Practice being an unprofessional amateur
Professionals seek titles and lukewarm applause. Unprofessional amateurs become leaders and make more money so they don’t have to work as hard. (You may even make enough money to retire early, and then realize you want to go back to work — just not for the money.)
You can hire a professional but then you have to listen to their ego every day. You also have to watch their ego and overconfidence destroy all of the business opportunities. Why would you do that?

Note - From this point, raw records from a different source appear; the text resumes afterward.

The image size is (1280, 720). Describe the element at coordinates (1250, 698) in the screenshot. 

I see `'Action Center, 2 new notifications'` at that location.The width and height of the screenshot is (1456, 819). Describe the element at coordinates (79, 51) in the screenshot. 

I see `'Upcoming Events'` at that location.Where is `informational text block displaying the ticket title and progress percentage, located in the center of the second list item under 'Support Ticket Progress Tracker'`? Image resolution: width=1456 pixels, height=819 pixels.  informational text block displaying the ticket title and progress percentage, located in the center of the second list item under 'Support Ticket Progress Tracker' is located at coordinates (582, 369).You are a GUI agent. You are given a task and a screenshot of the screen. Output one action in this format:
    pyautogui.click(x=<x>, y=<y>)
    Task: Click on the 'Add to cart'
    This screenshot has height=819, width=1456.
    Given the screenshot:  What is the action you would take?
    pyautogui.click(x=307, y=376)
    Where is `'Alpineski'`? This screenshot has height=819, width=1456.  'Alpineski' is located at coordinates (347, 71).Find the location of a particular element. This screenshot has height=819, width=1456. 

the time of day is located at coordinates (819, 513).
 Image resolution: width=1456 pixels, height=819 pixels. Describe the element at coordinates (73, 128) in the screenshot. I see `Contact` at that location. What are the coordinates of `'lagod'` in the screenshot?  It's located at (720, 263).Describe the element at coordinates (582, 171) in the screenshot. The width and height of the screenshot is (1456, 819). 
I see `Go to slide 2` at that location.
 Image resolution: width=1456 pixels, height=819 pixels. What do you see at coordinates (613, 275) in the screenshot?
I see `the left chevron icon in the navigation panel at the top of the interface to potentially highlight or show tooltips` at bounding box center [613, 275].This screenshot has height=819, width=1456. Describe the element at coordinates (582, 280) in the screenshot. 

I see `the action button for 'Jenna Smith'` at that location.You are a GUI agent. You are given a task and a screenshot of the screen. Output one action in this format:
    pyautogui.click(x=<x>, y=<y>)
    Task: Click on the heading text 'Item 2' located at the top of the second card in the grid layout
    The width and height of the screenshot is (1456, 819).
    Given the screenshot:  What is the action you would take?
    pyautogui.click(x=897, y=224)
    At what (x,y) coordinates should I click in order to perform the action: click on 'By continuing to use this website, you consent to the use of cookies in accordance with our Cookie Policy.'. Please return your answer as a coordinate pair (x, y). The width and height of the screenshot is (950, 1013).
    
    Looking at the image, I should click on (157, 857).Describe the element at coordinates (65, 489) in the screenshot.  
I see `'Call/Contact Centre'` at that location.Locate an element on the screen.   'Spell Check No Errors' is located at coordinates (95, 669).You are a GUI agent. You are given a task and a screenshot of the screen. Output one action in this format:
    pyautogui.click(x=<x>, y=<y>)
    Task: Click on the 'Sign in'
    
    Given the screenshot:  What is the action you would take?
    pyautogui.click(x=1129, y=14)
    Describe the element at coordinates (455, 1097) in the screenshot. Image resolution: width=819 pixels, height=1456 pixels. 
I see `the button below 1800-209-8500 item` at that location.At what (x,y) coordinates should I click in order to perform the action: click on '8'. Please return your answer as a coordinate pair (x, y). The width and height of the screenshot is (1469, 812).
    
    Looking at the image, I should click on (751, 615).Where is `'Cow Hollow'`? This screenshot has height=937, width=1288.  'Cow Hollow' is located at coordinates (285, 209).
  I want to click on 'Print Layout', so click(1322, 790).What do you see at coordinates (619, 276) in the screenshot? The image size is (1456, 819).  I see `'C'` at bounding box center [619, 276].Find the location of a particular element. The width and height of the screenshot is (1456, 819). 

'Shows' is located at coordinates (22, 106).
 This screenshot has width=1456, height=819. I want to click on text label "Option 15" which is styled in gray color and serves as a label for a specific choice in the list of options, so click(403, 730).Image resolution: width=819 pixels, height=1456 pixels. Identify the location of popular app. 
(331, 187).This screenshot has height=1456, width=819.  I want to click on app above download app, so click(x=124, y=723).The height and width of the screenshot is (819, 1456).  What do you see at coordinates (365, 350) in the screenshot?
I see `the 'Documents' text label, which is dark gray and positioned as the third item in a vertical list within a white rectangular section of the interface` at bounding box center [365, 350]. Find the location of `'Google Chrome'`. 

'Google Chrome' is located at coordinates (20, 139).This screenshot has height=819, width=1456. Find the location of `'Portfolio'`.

The truth is we’re all amateurs. The only true expert is google, although even she can be manipulated with growth hacking B.S.
The best leaders do it
Pop open a business book. Read about the CEO of “XYZ” tech company who saved the planet from starvation and built a recyclable toilet you can park in the middle of the desert for $2.99.
They all do it. They all give the same advice. “I started out having no idea what I was doing. Then I figured it out.”
Some version of that shows up in between all the success highlights and high-fives. This cliche advice shows up over and over because it’s true. There are two levels in your career.
Level One: Dare to be an amateur so you can learn 10X faster. Level Two: Help another person do the same.
Two amateurs with a learning mindset are always better than one.
Not knowing what you’re doing forces you to get started, learn, grow, iterate, help others, make friends, hang out with a farmer, and dial your ego down so you can do the best work of your life.